- Sangojla Location in Punjab, India Sangojla Sangojla (India)
- Coordinates: 31°26′01″N 75°16′40″E﻿ / ﻿31.433628°N 75.277701°E
- Country: India
- State: Punjab
- District: Kapurthala

Government
- • Type: Panchayati raj (India)
- • Body: Gram panchayat

Population (2011)
- • Total: 1,767
- Sex ratio 893/874♂/♀

Languages
- • Official: Punjabi
- • Other spoken: Hindi
- Time zone: UTC+5:30 (IST)
- PIN: 144804
- Telephone code: 01822
- ISO 3166 code: IN-PB
- Vehicle registration: PB-09
- Website: kapurthala.gov.in

= Sangojla =

Sangojla is a village in Kapurthala district of Punjab State, India. It is located 15 km from Kapurthala, which is both district and sub-district headquarters of Sangojla. The village is administrated by a Sarpanch, who is an elected representative.

== Demography ==
According to the report published by Census India in 2011, Sangojla has total number of 356 houses and population of 1,767 of which include 893 males and 874 females.
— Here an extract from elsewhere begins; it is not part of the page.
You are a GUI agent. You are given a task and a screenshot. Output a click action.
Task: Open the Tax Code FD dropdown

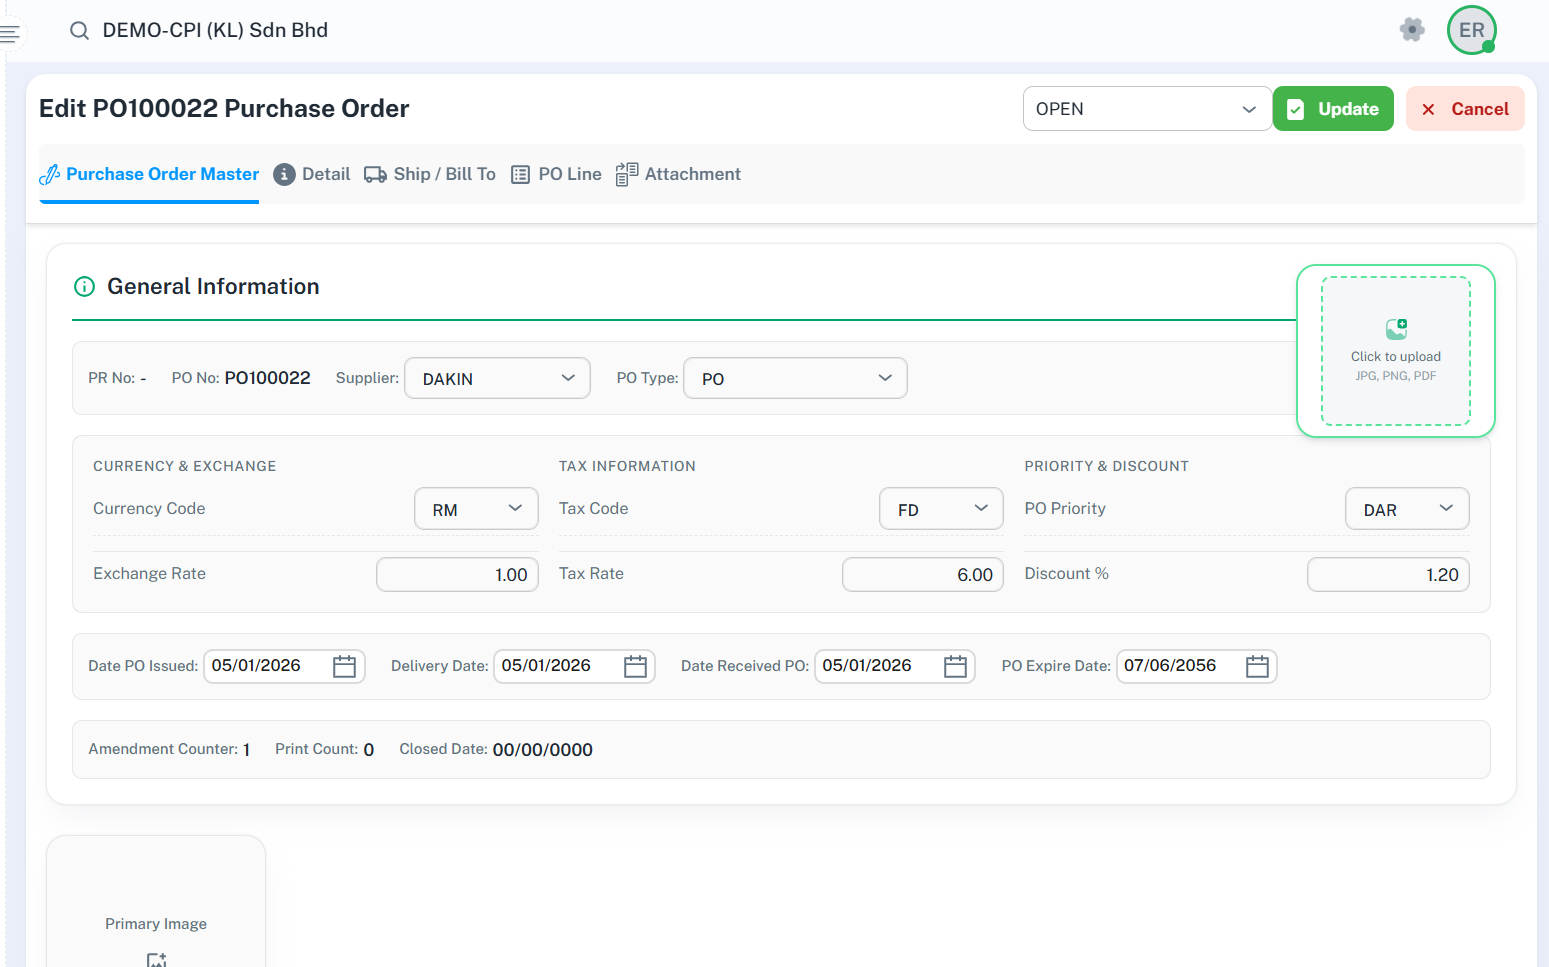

Literacy rate of Sangojla is 72.74%, lower than state average of 75.84%. The population of children under the age of 6 years is 186 which is 10.53% of total population of Sangojla, and child sex ratio is approximately 842, lower than state average of 846.

== Population data ==

| Particulars | Total | Male | Female |
|---|---|---|---|
| Total No. of Houses | 356 | - | - |
| Population | 1,767 | 893 | 874 |
| Child (0-6) | 186 | 101 | 85 |
| Schedule Caste | 827 | 425 | 402 |
| Schedule Tribe | 0 | 0 | 0 |
| Literacy | 72.74 % | 76.89 % | 68.57 % |
| Total Workers | 593 | 504 | 89 |
| Main Worker | 570 | 0 | 0 |
| Marginal Worker | 23 | 6 | 17 |

==Air travel connectivity==
The closest airport to the village is Sri Guru Ram Dass Jee International Airport.